[Data records]
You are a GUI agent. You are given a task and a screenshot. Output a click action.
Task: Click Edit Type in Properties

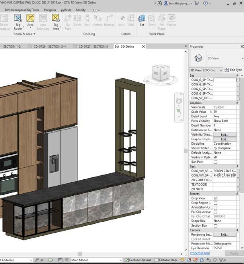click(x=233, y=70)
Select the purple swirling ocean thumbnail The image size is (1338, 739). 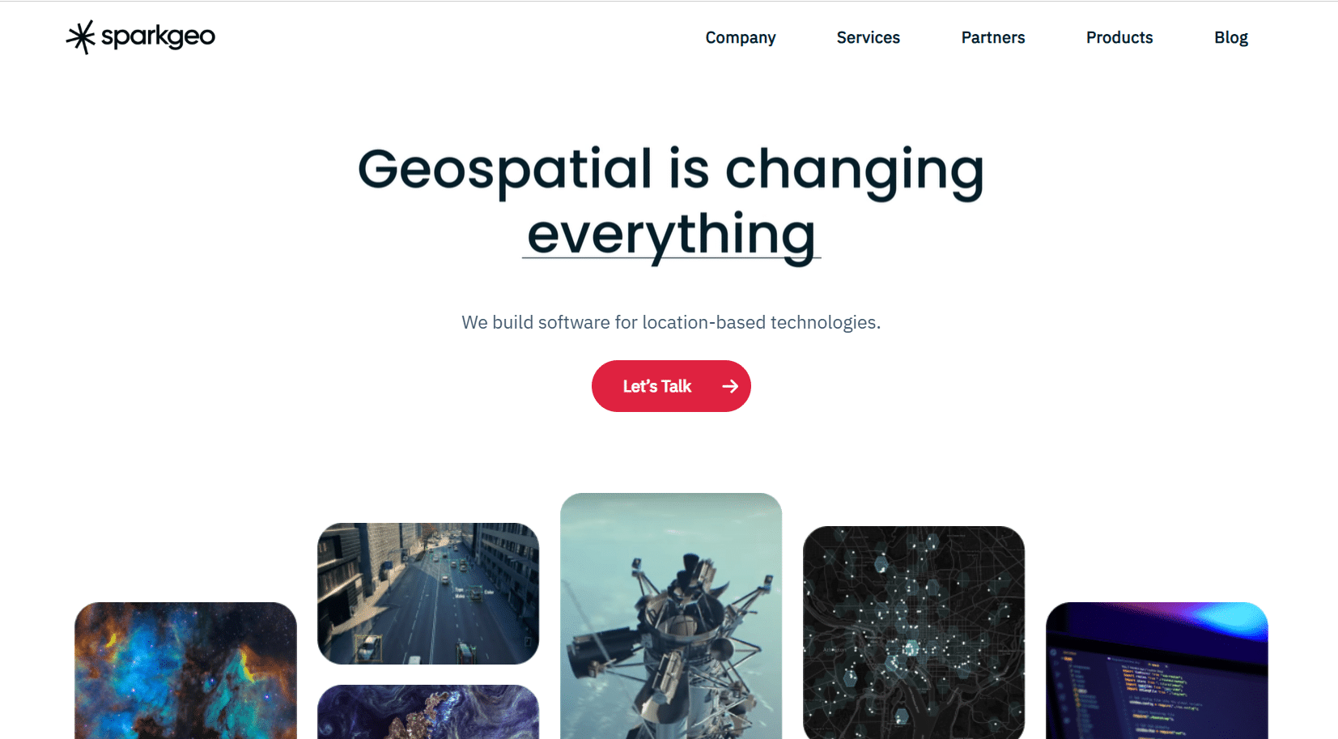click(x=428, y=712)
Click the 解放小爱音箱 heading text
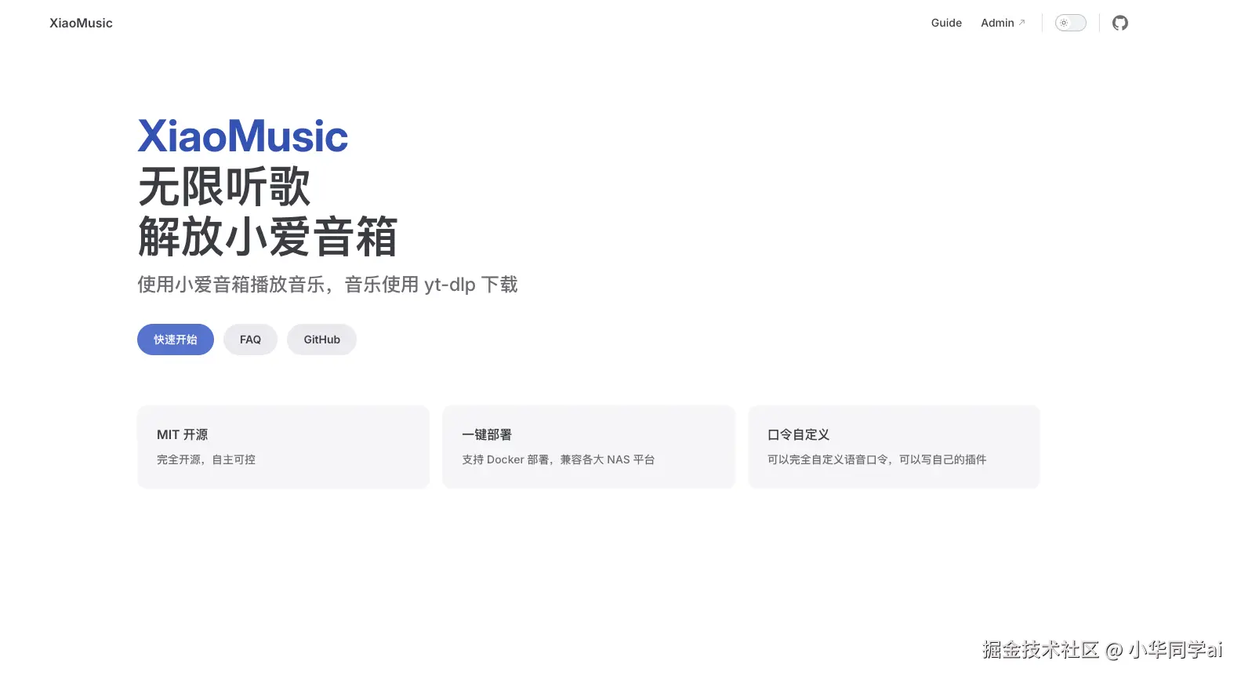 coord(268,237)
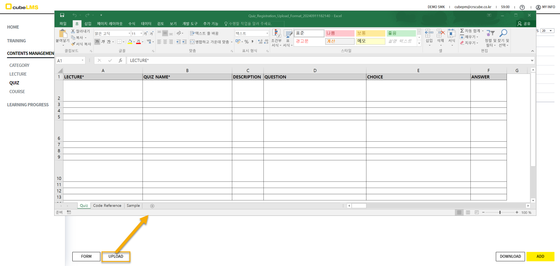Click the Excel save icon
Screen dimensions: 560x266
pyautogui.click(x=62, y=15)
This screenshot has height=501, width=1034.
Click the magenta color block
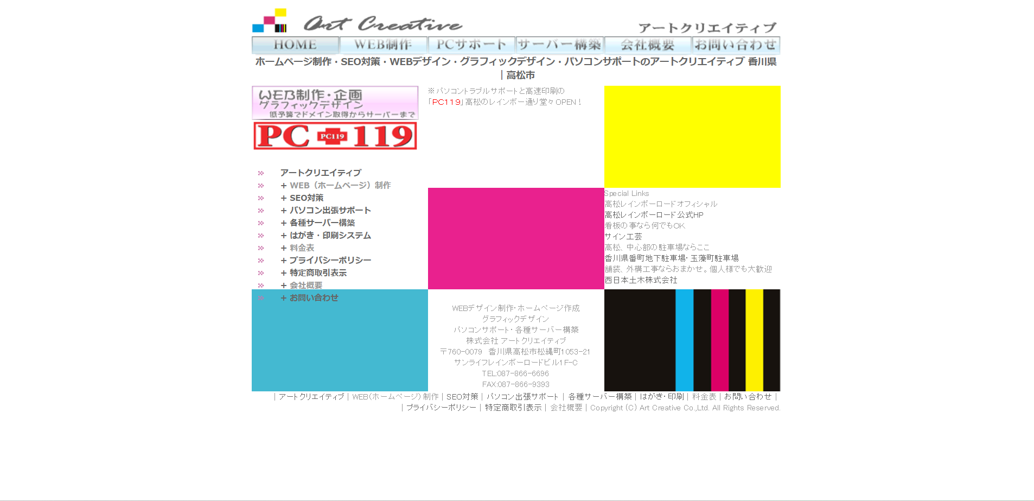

[Exercise aim] Copy out the lines above with "screenshot" in them.

[Answer box]
You are a GUI agent. You are given a task and a screenshot. Output a click action.
This screenshot has height=501, width=1034.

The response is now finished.